For the first time in two years, a plane from Doha was authorized to land in Saudi Arabia. On board was Qatari Prime Minister Sheikh Abdullah bin Naser al-Zani. A milestone that fired the cabals over a thaw. The close relations of Qatar with the republic of the Ayatollahs, with which it shares a vast gas field, were one of the reasons given then for the unusual blockade.

"This visit should not be seen in the context of a reconciliation, because the reasons that led to the boycott are still unresolved," points out, visiting professor at Kings College in London. "This contact is related to the conflict with Iran and the increasingly close relationship of Doha with Tehran is considered a reason to maintain the blockade rather than to de-escalate it," he adds.

The summits sponsored by King Salman - the last two were set in the holy city of Mecca on special dates for the pilgrimage - took place hours after US National Security Advisor John Bolton pointed to Iran and its mines as guilty of the sabotage of four ships, including two Saudi oilmen, on the coasts of the United Arab Emirates in mid-May.

An escalation of tension that has also fueled the Shiite rebel group of the Huti by claiming a series of drone strikes against Saudi pumping stations that temporarily halted a major oil pipeline.

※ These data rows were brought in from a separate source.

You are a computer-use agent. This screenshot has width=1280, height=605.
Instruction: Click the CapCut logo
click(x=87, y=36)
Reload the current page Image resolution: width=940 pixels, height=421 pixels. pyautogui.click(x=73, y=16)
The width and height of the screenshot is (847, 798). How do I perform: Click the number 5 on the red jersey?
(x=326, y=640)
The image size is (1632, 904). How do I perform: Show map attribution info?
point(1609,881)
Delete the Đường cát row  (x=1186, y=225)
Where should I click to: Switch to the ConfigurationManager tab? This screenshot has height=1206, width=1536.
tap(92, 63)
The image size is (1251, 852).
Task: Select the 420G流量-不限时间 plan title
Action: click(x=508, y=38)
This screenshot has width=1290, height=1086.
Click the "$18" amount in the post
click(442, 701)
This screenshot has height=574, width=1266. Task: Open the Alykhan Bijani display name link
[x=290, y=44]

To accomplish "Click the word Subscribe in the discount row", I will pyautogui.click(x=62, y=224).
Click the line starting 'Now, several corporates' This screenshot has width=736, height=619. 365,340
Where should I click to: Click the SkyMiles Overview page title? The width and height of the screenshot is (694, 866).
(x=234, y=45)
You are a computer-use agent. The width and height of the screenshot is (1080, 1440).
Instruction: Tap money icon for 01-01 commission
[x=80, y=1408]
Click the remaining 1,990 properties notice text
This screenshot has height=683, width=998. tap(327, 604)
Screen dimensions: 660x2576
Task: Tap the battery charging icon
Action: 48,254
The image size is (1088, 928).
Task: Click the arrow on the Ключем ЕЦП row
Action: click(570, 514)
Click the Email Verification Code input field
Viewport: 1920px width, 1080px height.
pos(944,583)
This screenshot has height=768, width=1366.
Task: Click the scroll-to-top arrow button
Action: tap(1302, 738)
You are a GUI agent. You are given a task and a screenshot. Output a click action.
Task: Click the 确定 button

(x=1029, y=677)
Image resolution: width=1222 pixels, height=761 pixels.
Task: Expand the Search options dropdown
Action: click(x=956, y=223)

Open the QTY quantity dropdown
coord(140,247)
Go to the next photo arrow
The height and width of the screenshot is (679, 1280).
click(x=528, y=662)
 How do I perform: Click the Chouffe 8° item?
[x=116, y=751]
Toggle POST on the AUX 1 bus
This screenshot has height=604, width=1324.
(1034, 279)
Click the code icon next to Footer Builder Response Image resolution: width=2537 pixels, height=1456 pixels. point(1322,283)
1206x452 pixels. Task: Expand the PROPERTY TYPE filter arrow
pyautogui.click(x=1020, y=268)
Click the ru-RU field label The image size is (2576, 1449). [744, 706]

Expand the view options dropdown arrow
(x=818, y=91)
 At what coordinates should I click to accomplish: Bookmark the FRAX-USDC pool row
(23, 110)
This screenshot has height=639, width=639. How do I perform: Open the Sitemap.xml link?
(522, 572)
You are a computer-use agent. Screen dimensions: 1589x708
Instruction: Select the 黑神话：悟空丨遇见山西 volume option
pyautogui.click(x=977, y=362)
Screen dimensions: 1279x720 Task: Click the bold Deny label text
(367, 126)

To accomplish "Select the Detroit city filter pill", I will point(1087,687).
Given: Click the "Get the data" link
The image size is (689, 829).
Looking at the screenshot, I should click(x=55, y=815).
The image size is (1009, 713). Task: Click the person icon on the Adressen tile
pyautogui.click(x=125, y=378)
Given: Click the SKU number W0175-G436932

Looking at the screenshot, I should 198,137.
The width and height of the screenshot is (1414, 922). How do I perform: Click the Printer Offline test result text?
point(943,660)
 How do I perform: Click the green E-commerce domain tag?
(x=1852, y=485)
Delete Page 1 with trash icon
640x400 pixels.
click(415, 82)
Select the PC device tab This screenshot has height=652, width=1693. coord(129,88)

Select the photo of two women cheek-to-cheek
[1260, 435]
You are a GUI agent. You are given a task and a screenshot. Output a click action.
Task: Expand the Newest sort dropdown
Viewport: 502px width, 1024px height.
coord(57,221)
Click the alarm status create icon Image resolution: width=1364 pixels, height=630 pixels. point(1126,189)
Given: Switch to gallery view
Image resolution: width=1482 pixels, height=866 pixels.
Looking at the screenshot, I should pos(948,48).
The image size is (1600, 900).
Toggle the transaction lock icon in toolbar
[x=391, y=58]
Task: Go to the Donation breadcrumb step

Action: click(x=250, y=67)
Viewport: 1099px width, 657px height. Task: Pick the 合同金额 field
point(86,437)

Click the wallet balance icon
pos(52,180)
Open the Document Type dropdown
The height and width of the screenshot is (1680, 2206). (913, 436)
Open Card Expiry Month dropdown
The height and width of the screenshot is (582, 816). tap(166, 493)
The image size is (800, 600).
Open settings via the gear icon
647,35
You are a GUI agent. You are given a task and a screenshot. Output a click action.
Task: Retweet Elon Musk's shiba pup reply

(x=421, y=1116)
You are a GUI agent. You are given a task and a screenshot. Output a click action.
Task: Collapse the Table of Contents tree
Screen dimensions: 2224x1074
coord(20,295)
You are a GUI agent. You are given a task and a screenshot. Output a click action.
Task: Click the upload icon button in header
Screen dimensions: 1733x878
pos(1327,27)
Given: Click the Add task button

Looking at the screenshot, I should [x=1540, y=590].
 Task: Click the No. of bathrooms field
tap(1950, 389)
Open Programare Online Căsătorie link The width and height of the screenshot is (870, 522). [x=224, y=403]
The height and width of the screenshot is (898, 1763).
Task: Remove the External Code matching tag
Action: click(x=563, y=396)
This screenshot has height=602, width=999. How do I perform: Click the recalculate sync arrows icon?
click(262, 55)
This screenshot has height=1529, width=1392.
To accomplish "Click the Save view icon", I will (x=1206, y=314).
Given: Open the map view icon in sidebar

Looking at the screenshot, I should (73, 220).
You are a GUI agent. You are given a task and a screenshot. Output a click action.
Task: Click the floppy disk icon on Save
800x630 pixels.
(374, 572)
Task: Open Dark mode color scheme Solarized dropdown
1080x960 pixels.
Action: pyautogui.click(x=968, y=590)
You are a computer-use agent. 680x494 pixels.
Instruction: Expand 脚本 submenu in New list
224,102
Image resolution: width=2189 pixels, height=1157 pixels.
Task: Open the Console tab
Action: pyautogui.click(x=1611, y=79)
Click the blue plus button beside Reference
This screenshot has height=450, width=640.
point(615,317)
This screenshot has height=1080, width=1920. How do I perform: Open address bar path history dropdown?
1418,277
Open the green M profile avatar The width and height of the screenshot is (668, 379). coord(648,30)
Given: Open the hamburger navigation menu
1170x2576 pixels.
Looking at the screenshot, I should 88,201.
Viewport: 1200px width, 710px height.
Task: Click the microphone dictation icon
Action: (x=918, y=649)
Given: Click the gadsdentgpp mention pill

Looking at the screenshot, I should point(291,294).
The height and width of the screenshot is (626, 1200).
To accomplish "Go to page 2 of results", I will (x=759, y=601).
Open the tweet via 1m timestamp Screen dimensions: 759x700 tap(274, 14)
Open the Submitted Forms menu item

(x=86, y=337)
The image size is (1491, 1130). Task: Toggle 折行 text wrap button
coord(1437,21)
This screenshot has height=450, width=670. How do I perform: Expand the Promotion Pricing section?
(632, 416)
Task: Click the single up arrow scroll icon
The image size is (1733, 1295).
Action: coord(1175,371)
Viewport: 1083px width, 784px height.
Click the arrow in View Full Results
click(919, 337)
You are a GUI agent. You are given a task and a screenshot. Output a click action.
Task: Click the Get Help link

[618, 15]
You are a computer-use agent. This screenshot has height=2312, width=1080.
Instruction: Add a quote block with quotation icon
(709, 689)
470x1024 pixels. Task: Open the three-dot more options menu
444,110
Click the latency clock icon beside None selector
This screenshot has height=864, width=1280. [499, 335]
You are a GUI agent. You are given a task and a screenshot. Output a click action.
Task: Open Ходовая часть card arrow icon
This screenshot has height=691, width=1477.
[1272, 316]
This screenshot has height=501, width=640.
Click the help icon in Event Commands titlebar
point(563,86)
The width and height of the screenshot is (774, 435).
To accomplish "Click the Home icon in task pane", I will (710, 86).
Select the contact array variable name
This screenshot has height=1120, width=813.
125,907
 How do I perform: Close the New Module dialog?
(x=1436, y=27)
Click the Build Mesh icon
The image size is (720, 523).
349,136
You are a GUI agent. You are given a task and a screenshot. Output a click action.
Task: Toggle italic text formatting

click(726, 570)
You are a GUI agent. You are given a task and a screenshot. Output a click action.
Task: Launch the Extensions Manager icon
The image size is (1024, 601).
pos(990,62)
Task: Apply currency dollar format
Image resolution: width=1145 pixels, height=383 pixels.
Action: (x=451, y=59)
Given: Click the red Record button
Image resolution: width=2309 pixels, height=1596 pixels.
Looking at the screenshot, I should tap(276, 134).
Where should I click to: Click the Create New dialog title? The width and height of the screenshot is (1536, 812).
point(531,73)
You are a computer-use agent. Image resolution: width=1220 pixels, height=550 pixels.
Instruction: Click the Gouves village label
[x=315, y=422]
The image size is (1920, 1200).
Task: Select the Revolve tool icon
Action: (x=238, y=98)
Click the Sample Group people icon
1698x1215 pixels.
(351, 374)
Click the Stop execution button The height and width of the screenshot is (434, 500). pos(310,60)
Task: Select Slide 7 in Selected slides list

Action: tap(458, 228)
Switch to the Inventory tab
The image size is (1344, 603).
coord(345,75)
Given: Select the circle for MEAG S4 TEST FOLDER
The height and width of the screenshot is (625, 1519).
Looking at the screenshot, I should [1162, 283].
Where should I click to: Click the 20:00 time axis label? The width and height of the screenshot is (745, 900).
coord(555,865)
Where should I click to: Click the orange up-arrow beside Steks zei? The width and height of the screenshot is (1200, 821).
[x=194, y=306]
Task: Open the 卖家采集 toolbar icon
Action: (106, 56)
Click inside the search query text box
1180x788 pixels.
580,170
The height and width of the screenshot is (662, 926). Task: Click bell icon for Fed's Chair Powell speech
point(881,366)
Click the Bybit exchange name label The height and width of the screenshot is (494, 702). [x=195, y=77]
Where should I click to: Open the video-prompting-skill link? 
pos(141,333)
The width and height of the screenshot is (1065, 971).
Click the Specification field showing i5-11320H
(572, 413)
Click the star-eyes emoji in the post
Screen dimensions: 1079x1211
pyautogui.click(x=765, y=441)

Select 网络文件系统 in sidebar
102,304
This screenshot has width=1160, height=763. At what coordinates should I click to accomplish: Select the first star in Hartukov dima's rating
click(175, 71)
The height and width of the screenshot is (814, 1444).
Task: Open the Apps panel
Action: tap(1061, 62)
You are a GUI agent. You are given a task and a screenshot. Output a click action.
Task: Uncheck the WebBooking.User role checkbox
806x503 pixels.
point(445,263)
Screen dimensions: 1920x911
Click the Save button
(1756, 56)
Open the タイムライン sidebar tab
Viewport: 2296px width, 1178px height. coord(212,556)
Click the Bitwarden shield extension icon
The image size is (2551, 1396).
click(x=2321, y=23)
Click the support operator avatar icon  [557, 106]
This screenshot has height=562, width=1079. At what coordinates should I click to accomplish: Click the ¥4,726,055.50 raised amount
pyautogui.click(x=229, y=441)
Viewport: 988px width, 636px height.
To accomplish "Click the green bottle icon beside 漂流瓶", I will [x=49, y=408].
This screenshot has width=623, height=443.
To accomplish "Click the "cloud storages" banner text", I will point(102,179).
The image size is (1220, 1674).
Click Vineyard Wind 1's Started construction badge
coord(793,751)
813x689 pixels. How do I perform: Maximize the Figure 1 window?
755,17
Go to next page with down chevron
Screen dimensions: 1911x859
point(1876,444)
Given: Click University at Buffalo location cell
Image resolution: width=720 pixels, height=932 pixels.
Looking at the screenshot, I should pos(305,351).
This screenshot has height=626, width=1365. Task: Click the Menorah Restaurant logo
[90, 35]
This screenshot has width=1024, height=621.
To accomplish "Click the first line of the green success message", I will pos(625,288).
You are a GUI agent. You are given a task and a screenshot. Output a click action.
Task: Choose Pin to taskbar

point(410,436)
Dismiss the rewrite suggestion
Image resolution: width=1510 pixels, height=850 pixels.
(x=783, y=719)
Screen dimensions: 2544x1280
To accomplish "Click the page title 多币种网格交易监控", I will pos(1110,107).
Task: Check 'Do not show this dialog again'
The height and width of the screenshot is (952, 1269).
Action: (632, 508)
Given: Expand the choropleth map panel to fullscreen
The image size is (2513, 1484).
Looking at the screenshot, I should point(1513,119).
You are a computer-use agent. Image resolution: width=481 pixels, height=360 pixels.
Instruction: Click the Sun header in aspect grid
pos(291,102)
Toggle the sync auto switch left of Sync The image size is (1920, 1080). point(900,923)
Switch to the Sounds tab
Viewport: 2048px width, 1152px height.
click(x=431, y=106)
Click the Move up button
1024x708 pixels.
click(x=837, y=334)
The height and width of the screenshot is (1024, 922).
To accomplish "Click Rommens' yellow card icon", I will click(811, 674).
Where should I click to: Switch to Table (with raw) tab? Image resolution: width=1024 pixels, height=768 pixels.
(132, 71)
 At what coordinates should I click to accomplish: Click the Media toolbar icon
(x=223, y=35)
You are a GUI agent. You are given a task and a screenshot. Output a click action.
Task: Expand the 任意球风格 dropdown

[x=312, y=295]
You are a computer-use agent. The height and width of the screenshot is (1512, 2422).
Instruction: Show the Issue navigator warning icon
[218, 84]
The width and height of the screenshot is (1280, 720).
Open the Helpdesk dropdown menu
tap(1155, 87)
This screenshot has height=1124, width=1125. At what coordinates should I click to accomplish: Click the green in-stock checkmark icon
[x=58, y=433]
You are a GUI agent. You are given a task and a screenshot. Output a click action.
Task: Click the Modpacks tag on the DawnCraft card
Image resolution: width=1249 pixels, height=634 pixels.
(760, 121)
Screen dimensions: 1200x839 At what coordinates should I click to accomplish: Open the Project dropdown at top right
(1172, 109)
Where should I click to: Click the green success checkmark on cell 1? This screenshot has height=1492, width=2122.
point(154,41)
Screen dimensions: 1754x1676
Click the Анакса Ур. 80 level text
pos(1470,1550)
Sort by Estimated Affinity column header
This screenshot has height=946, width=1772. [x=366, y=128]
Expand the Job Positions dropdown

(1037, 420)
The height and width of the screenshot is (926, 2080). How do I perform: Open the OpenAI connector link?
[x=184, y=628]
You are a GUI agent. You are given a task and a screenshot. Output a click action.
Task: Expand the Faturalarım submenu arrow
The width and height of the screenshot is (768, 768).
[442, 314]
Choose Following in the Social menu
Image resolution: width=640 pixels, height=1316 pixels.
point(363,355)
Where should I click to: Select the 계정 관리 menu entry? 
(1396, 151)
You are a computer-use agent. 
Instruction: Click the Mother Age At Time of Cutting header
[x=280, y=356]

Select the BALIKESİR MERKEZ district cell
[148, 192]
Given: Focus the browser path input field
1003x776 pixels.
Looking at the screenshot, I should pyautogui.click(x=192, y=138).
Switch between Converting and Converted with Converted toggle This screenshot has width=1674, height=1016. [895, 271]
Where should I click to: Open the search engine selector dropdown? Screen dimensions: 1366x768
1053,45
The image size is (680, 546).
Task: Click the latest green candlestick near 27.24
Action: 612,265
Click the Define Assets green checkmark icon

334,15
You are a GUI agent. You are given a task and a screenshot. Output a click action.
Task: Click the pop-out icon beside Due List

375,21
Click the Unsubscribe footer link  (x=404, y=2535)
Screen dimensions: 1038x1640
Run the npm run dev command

Tehran, meanwhile, has rejected the accusations and criticized the increase in the US military presence in the region.

Saudi diplomacy says in public that it wants to avoid an armed conflict but, in the first of the meetings with Islamic countries attended by an Iranian delegation of modest level, the Saudi minister urged to respond to the attacks with "firmness and determination."

In the resolution of the dispute, up to three Arab countries have offered to mediate: Qatar, which hosts the largest US base in the region; the Sultanate of Oman, with historical ties with Tehran that certified its usefulness during the negotiations of the Iranian nuclear pact that the Trump administration has reneged; and Iraq, a country dominated by a Shiite elite with a notable Sunni population. A degree of closeness and cooperation with the Iranian rival that threatens to make fail the Saudi attempt to seal an Arab and Muslim consensus in front of a country with which it waged a hard and destabilizing battle for regional hegemony.